Ultra tour Monte Rosa, 170 Km, oltre 400 atleti da 42 nazioni
La tappa e i passaggi di Macugnaga saranno coordinati dall’Organizzazione “Chez Felice”.
Macugnaga e il Monte Rosa diventano location sempre più apprezzate dal mondo legato al trail running internazionale. Dopo il successo della Stràgranda Sky Marathon di fine giugno ecco il ritorno dell’Ultra Tour Monte Rosa, appuntamento di livello internazionale in programma dal 6 al 9 settembre.
Quest’anno la competizione fra Svizzera e Italia sarà articolata su quattro gare distinte presentando al via ben 424 atleti provenienti da 42 nazioni che transiteranno o faranno tappa nella suggestiva piazza Municipio di Macugnaga. Qui, presso l’hotel Flora, è fissato il punto di riferimento per gli atleti.
Oltre alla consolidata gara a tappe (Cervinia – Gressoney-La-Trinité – Macugnaga – Grächen) di 116 km con 8300 m di dislivello positivo e alla no stop lungo lo stesso itinerario, sui sentieri che corrono attorno al Monte Rosa quest’anno debutterà l’ultramaratona Grächen-Zermatt-Gressoney La Trinité-Macugnaga-Grächen: lunghezza 170 km con D + 11200 m. Anche per questa distanza la gara a tappe o la no stop.
È Luca Vittore dell’organizzazione “Chez Felice” che illustra l’ultra maratona d’alta montagna. «Il 7 settembre prenderà il via e si correrà interamente, per la prima volta, l’UTMR. La gara avrà partenza e arrivo a Grächen (Canton Vallese), con attraversamento di tutte e sette le valli situate attorno al Monte Rosa. Una full immersion ai piedi di una miriade di vette che superano i quattromila e soprattutto passerà ai piedi della Est, la parete verticale più alta d’Europa e anche la più himalayana. Gli atleti, nel tratto Grächen-Zermatt, transiteranno anche sulla nuovissima passerella sospesa “Kuonen” che con i suoi 494 metri di lunghezza è la più lunga al mondo (65 cm di larghezza e altezza massima dal suolo 85 metri)».
L’inedita gara è stata voluta, ideata e provata, dalla britannica Lizzy Hawker: “Ho voluto proporre un nuovo sogno agli amanti delle lunghissime distanze. Il Tour integrale del Monte Rosa lungo 170 km con 11200 metri di dislivello positivo.

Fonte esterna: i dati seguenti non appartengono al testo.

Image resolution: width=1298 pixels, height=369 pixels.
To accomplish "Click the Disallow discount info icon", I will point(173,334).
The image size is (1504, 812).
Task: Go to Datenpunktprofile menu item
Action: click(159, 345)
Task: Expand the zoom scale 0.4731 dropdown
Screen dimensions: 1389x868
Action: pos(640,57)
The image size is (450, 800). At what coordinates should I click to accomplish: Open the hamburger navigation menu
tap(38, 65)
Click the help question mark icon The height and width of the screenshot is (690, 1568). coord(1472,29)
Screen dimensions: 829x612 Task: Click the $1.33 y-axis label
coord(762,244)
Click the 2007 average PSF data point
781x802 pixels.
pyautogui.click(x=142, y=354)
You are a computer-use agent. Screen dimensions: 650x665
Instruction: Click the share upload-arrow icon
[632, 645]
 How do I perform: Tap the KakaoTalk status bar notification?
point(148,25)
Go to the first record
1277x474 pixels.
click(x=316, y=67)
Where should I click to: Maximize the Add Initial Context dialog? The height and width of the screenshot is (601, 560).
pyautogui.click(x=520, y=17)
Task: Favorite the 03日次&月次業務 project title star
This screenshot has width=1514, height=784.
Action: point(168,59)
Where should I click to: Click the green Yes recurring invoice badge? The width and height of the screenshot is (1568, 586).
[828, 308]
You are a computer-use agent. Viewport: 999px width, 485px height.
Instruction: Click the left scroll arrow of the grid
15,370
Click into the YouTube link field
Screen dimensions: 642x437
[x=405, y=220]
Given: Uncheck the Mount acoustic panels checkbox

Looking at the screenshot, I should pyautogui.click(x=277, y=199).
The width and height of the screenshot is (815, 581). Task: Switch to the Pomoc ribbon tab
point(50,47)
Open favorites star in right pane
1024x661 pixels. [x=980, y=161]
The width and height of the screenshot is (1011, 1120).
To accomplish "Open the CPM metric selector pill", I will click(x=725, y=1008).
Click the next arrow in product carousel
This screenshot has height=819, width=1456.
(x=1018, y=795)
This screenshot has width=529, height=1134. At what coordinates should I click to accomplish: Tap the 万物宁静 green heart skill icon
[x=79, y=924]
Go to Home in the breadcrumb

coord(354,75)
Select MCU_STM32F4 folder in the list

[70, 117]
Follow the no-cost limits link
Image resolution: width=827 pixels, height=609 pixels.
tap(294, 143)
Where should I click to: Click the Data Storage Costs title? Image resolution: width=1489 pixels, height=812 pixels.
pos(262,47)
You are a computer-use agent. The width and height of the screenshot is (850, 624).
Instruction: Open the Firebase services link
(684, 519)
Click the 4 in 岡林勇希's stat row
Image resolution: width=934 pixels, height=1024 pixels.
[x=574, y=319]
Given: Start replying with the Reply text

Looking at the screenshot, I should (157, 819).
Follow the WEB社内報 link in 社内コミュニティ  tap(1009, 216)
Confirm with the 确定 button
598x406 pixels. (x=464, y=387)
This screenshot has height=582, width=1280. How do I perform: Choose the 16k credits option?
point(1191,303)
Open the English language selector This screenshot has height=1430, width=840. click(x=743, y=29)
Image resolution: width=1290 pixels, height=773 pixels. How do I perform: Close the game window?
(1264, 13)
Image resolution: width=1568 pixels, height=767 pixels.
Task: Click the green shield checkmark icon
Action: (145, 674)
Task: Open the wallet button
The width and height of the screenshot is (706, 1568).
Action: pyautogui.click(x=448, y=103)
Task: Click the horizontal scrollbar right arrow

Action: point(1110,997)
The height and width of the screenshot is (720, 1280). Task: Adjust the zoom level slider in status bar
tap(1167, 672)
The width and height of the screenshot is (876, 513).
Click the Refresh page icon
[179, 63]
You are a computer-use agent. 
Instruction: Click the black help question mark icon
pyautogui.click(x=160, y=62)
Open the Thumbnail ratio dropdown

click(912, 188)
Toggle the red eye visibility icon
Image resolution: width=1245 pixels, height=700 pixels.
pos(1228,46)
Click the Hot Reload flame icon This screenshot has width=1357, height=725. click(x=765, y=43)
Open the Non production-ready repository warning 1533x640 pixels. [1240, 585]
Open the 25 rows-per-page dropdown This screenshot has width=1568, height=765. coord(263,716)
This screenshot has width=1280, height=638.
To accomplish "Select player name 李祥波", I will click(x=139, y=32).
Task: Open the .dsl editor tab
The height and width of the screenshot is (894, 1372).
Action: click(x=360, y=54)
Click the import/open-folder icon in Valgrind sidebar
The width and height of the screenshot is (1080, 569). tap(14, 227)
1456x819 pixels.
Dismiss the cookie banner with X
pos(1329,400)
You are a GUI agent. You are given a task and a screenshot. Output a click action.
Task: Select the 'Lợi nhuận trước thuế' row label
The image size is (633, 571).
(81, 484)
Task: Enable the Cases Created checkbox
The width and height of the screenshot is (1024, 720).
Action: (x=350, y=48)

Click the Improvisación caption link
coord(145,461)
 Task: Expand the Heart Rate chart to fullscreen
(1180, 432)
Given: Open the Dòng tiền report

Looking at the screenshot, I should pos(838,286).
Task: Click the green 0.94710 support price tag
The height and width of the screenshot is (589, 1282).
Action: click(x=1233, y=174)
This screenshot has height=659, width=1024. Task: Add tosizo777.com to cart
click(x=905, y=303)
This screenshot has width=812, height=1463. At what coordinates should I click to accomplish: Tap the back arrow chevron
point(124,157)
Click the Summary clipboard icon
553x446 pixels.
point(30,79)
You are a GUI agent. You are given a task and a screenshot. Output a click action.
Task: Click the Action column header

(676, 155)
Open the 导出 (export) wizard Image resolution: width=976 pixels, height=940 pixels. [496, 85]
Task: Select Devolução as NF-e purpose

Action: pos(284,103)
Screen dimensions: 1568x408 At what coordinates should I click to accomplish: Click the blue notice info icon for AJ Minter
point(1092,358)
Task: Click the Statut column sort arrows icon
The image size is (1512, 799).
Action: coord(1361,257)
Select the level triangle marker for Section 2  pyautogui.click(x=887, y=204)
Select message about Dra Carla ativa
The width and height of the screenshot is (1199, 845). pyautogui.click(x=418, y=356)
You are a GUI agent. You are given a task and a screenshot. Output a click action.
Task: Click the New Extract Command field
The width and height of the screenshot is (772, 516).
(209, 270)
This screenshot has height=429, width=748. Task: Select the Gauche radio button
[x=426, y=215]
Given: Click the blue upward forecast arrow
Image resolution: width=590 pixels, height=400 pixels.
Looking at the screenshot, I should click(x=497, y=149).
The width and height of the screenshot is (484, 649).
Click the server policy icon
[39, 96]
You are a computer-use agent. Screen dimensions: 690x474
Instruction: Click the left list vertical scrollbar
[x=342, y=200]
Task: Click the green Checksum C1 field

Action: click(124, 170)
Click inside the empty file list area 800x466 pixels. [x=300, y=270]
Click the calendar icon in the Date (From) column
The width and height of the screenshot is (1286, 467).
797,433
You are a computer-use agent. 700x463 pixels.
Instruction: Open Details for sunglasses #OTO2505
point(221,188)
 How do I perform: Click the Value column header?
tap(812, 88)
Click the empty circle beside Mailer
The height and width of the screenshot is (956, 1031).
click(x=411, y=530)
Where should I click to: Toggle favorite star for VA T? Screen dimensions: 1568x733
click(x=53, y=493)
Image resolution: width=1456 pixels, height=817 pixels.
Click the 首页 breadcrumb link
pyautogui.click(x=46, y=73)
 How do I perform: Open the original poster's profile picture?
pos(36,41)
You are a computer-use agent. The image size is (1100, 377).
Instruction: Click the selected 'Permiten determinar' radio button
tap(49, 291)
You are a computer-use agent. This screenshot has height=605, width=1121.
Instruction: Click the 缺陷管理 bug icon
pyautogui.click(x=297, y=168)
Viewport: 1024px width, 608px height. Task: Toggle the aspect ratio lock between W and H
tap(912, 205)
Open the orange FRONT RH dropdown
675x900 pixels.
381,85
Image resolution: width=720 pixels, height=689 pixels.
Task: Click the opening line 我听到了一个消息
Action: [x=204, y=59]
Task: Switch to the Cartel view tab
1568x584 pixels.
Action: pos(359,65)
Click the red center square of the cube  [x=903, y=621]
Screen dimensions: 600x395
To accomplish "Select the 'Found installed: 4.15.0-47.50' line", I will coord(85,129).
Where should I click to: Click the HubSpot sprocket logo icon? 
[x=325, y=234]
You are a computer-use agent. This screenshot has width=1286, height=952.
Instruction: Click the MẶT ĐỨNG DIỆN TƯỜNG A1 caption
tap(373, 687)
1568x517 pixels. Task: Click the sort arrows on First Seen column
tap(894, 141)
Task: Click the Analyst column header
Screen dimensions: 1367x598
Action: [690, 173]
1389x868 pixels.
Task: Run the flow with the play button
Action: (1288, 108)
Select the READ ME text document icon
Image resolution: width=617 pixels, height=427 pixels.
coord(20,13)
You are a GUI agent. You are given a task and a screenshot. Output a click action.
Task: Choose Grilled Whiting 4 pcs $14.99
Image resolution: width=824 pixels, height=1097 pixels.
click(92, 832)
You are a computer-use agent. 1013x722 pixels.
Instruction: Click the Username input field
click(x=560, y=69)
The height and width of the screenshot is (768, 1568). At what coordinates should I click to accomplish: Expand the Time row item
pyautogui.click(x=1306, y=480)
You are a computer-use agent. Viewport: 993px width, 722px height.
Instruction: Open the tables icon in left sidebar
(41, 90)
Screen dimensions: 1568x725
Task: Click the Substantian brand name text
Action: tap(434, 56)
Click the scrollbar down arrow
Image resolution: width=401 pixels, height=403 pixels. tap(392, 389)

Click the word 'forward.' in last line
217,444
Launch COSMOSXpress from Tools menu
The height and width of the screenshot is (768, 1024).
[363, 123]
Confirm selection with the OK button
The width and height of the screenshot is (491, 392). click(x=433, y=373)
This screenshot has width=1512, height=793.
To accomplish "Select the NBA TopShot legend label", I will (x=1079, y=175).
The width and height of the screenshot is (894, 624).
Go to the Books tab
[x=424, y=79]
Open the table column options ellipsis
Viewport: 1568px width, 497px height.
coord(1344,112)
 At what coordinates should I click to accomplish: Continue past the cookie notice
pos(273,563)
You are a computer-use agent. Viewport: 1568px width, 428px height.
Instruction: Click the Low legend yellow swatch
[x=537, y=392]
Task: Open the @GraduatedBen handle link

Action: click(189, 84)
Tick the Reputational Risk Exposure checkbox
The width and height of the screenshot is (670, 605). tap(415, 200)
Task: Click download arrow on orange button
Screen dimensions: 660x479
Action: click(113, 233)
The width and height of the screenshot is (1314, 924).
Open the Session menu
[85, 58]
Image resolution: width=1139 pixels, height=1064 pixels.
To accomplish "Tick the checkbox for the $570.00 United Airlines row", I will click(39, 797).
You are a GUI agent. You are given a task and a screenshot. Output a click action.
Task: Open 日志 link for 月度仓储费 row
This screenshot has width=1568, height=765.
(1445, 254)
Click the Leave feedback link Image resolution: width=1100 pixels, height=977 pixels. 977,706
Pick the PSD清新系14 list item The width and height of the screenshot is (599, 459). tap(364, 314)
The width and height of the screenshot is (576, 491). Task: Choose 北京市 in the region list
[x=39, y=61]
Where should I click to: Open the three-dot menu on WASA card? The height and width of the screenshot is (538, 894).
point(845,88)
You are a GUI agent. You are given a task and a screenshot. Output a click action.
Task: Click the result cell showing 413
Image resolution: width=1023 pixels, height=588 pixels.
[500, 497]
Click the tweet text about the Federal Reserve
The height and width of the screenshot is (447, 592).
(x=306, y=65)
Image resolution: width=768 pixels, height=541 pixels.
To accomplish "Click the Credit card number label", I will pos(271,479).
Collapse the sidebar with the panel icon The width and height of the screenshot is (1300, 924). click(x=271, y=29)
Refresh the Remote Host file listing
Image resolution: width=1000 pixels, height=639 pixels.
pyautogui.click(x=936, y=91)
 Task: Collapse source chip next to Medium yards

L'itinerario completo è più duro di UTMB. È una sfida seria, molto impegnativa, brutale, bella e brillante. Da non perdere! Due lunghe giornate di back-to-back, da vivere a due passi dal cielo. Spazi selvaggi dai grandi silenzi. Panorami incantati fra un numero impressionante di punte che svettano oltre i quattromila metri. Su questi sentieri io mi sono allenata spesso ed è durante i miei allenamenti che mi è venuta in mente: questa è la gara mi piacerebbe correre. Non esisteva e quindi l’abbiamo creata”.
Prosegue Luca Vittore: «Nell’agosto 2016 Lizzy Hawker ha provato l’intero percorso da sola e in completa autosufficienza impiegando 37 ore e 10 minuti. Partita da Grächen (Canton Wallis) alle ore 04.05 con un ritmo elevato, Lizzy ha affrontato le prime diciassette ore di corsa in maniera arrembante giungendo ad Alagna prima del previsto. Poi l’oscurità, la notte nera, senza luna, ne ha rallentato il passo creandole problemi di visibilità (aveva solo un frontalino) l’hanno obbligata a ridurre l’andatura». Lizzy precisa: “Non mi interessava il tempo, ma ci tenevo a fare il giro integrale in autosufficienza mentre gli atleti avranno a loro disposizione punti di ristoro, servizi di sicurezza, assistenza tecnica e traccia Gps. Questo test ha fornito un tempo indicativo per i futuri trailer impegnati nell’UTMR. È certamente un tracciato più difficile rispetto all’UTMB non solo per il dislivello, ma per le parti più tecniche; ci vorrà il 20% in più di tempo per completare questa gara. Credo che, con condizioni meteo buone, i tempi dei vincitori saranno di circa 30-32 ore per le donne e 26-30 ore per gli uomini. Vinceranno gli specialisti del mestiere, corridori di montagna qualificati con significativa esperienza a cui attingere e con una profonda determinazione”.